↓↓↓

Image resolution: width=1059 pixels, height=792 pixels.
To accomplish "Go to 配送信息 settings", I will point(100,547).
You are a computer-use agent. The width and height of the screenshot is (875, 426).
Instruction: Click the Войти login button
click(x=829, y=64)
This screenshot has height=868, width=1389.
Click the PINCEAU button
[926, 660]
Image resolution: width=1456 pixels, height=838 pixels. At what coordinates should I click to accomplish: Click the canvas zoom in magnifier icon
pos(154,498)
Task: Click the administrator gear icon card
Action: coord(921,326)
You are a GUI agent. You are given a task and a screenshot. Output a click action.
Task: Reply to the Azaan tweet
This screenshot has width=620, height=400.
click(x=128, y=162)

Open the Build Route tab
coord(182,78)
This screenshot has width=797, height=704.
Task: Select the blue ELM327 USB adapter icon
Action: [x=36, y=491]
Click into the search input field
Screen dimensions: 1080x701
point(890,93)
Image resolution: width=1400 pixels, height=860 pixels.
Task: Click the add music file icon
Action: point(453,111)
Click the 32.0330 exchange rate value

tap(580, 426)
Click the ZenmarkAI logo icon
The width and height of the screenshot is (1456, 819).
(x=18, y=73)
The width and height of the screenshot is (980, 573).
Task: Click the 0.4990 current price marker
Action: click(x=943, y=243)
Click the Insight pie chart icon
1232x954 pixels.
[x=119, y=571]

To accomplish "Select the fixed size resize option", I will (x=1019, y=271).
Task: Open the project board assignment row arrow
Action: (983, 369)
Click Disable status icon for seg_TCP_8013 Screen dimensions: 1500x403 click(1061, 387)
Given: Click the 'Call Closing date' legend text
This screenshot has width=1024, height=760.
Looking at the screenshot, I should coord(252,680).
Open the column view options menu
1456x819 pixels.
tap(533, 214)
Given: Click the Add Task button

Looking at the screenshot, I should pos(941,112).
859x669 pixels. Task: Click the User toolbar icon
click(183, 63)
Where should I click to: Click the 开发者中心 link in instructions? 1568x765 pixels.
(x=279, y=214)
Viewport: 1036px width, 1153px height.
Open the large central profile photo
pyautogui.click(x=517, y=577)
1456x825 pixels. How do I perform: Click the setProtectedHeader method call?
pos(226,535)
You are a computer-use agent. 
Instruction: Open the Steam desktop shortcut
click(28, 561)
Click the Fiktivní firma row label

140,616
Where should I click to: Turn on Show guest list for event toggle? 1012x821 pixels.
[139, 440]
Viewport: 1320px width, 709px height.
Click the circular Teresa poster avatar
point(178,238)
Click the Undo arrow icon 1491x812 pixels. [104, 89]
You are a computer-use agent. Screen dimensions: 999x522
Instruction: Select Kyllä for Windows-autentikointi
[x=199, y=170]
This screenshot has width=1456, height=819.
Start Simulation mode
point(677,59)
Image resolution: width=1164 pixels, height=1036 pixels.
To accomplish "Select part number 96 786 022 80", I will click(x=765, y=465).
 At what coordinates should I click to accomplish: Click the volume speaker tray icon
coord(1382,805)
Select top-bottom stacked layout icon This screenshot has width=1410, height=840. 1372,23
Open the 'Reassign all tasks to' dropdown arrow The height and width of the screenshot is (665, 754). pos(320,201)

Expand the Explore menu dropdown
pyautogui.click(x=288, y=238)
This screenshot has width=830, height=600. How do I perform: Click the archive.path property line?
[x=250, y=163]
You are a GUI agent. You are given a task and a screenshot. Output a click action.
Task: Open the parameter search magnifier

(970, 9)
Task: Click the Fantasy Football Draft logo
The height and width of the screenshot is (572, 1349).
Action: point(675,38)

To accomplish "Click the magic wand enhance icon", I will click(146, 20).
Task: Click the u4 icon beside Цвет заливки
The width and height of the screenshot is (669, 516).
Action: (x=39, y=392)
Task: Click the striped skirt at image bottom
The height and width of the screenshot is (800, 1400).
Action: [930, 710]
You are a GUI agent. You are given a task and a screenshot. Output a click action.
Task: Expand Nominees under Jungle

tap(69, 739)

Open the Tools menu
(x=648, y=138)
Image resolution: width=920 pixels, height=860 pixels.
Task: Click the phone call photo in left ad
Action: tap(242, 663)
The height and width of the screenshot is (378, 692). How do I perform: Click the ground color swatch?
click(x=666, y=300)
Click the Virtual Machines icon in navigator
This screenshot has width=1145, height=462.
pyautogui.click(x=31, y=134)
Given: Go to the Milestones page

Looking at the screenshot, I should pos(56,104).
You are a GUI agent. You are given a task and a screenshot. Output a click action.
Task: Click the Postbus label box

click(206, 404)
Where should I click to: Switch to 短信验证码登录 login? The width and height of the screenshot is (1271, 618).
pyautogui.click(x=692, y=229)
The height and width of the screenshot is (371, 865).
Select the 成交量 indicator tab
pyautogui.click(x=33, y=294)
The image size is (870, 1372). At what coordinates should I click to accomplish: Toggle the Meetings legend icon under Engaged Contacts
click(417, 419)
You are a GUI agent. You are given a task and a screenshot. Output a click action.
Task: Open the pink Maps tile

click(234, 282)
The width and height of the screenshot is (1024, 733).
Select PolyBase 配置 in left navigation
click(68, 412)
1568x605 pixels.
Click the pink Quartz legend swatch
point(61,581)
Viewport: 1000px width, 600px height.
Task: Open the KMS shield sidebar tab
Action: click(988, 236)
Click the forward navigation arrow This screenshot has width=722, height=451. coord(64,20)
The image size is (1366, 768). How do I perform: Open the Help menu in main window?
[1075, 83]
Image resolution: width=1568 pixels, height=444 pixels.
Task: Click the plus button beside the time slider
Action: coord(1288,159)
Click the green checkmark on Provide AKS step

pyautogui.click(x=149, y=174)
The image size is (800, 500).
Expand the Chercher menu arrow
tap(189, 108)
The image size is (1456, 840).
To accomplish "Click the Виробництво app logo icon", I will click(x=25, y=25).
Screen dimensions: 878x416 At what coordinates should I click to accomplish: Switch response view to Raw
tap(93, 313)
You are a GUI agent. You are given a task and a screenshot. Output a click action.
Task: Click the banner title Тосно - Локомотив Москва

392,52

↑↑↑

GIVEN PROBLEM >>
Print the data again without changes, starting with the line containing "The width and height of the screenshot is (1024, 733)." and continuing through the end of the data.

COMPLETED TASK >>
The width and height of the screenshot is (1024, 733).
Select PolyBase 配置 in left navigation
click(68, 412)
1568x605 pixels.
Click the pink Quartz legend swatch
point(61,581)
Viewport: 1000px width, 600px height.
Task: Open the KMS shield sidebar tab
Action: click(988, 236)
Click the forward navigation arrow This screenshot has width=722, height=451. coord(64,20)
The image size is (1366, 768). How do I perform: Open the Help menu in main window?
[1075, 83]
Image resolution: width=1568 pixels, height=444 pixels.
Task: Click the plus button beside the time slider
Action: coord(1288,159)
Click the green checkmark on Provide AKS step

pyautogui.click(x=149, y=174)
The image size is (800, 500).
Expand the Chercher menu arrow
tap(189, 108)
The image size is (1456, 840).
To accomplish "Click the Виробництво app logo icon", I will click(x=25, y=25).
Screen dimensions: 878x416 At what coordinates should I click to accomplish: Switch response view to Raw
tap(93, 313)
You are a GUI agent. You are given a task and a screenshot. Output a click action.
Task: Click the banner title Тосно - Локомотив Москва

392,52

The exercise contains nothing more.